Data items
= = =
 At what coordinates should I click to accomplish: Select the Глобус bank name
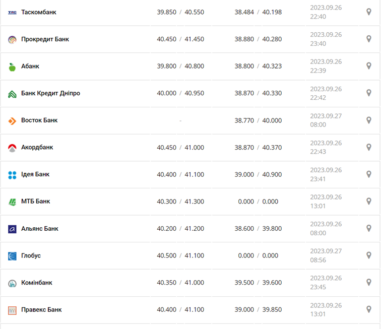(31, 255)
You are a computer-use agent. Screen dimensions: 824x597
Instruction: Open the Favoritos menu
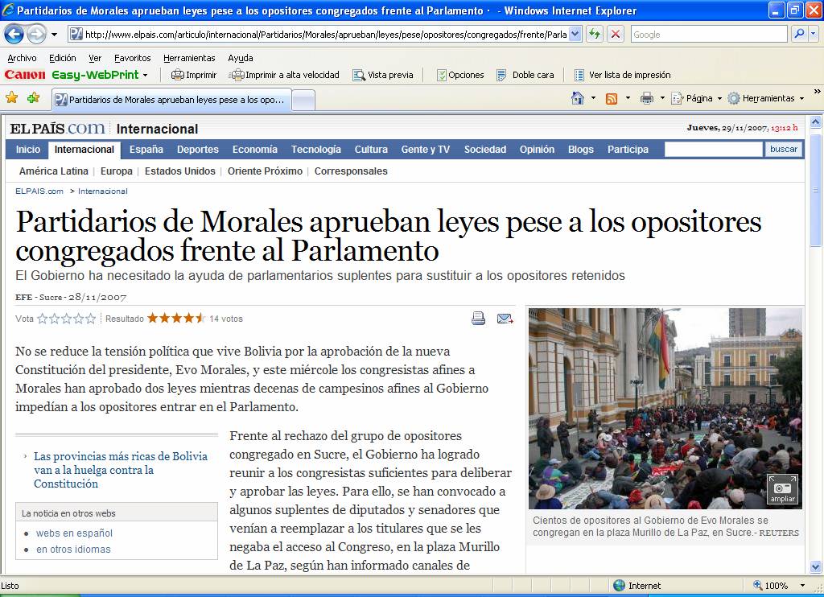coord(132,58)
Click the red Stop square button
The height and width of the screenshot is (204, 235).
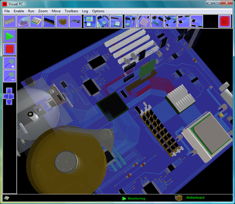[x=10, y=49]
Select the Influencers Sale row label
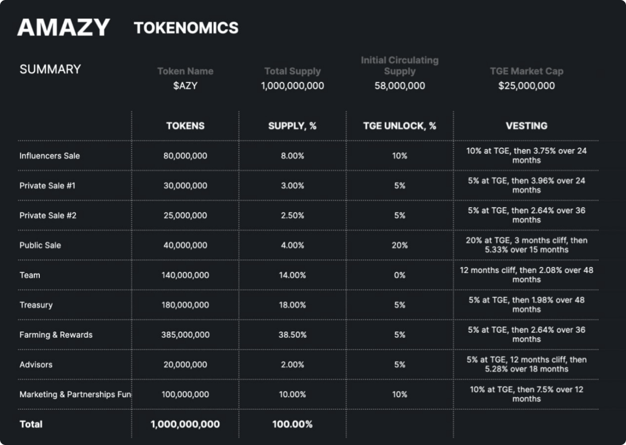The height and width of the screenshot is (445, 626). click(x=50, y=156)
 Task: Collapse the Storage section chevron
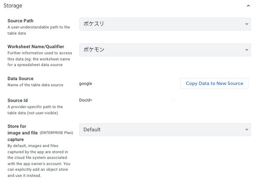click(x=248, y=6)
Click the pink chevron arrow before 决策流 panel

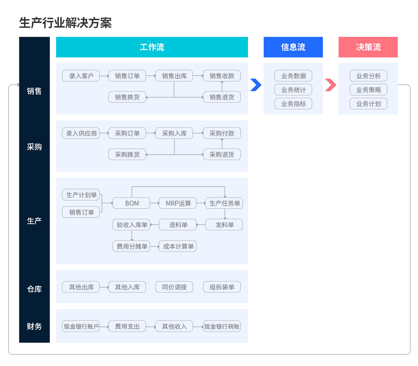331,85
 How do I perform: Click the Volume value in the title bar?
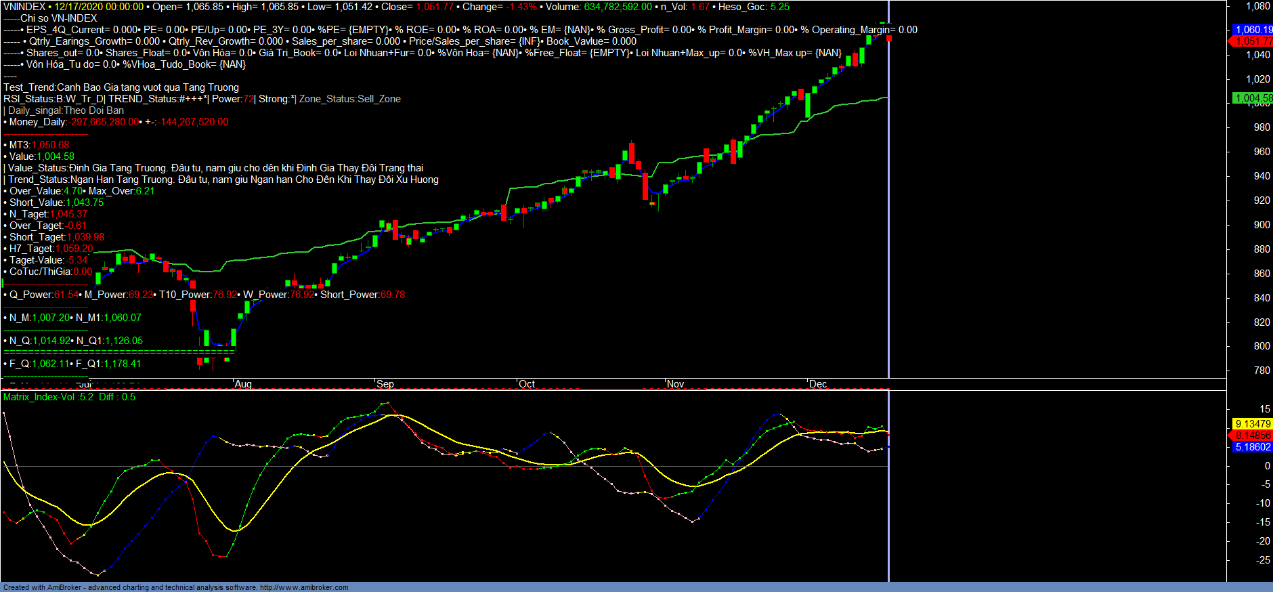(618, 7)
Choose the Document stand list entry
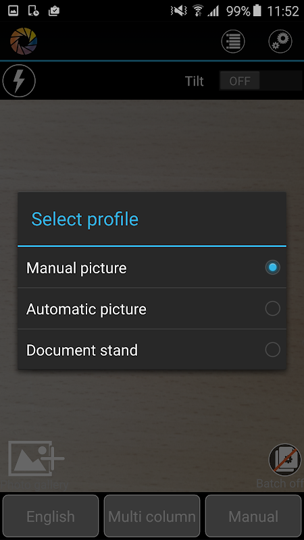Viewport: 304px width, 540px height. click(x=152, y=350)
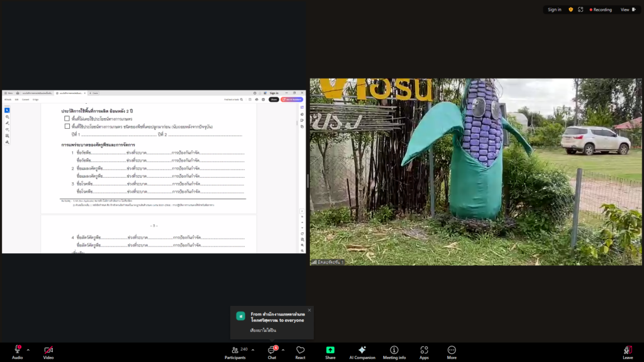Open the React emoji menu
The width and height of the screenshot is (644, 362).
[x=300, y=351]
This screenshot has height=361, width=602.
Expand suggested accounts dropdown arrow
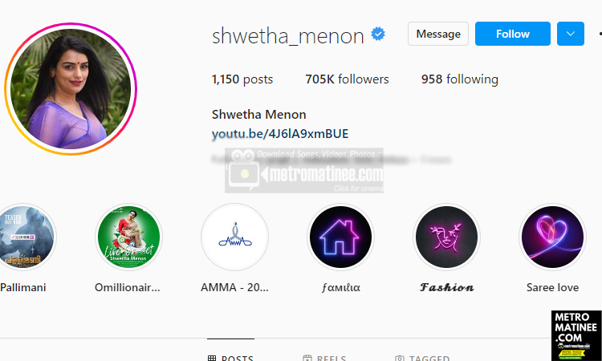point(571,34)
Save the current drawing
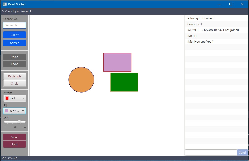Image resolution: width=249 pixels, height=161 pixels. [14, 137]
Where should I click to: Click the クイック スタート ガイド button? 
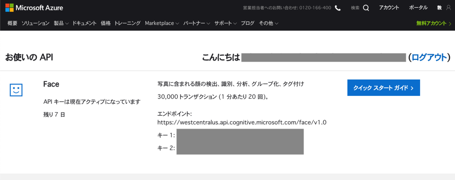(383, 88)
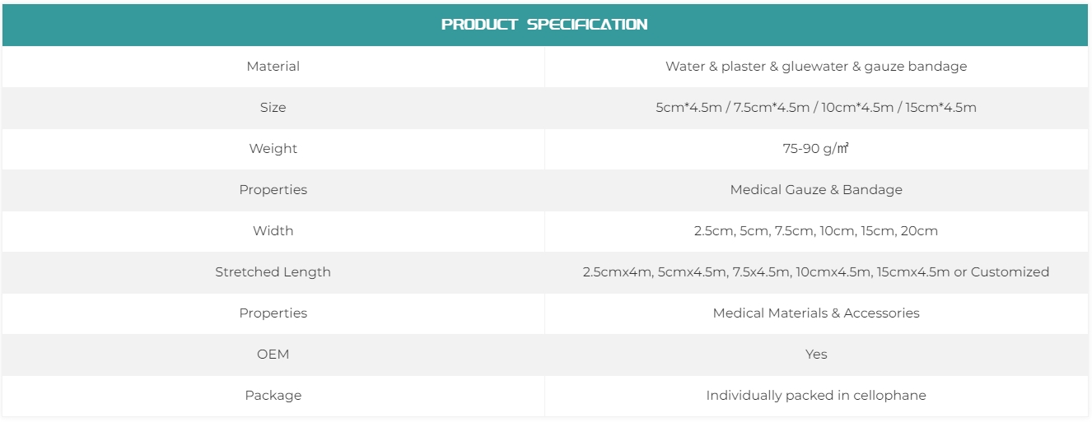Click the Yes value for OEM
Image resolution: width=1092 pixels, height=422 pixels.
coord(815,355)
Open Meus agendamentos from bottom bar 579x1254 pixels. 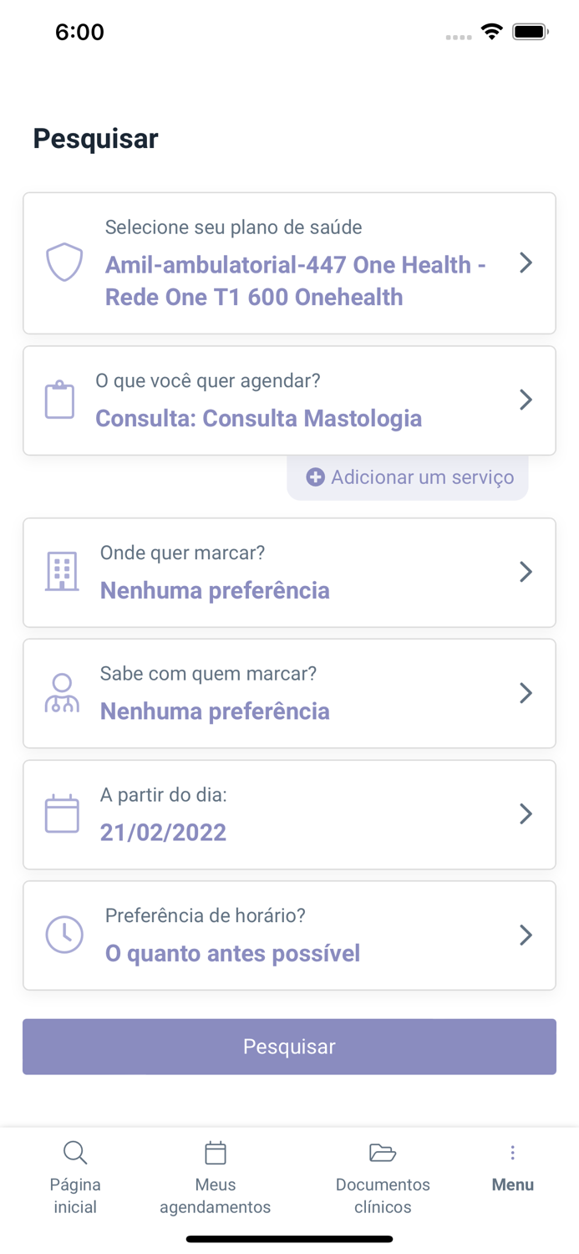pos(215,1177)
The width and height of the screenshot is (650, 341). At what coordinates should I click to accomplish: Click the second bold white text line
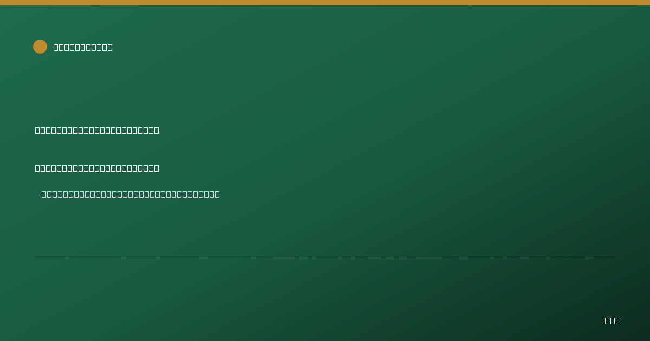tap(97, 168)
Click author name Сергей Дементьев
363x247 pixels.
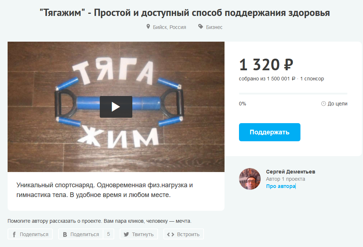[291, 172]
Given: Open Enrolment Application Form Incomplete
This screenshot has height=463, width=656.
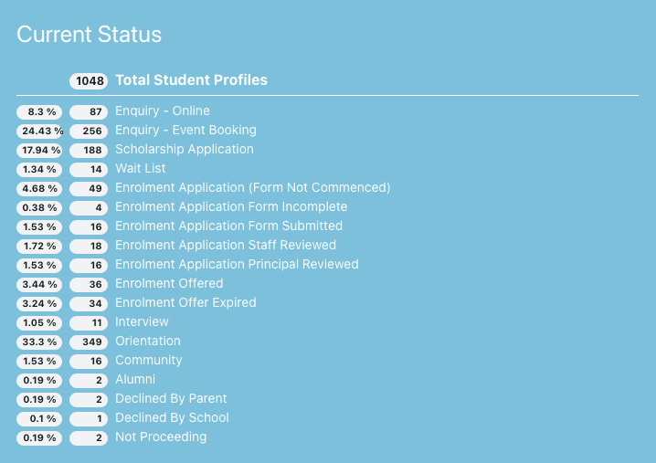Looking at the screenshot, I should (x=231, y=207).
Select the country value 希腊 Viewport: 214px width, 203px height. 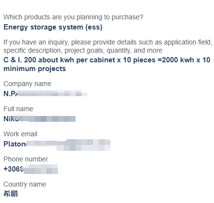[11, 194]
= = =
# WORK REQUIRED
Could you please write out exactly the lines from the start of the entries above through the line that holds "Click the red Stop square button", both included, with no pictures?

# WRITTEN RESPONSE
 At what coordinates should I click to accomplish: Select the Глобус bank name
(31, 255)
You are a computer-use agent. Screen dimensions: 824x597
Instruction: Open the Favoritos menu
coord(132,58)
Click the red Stop square button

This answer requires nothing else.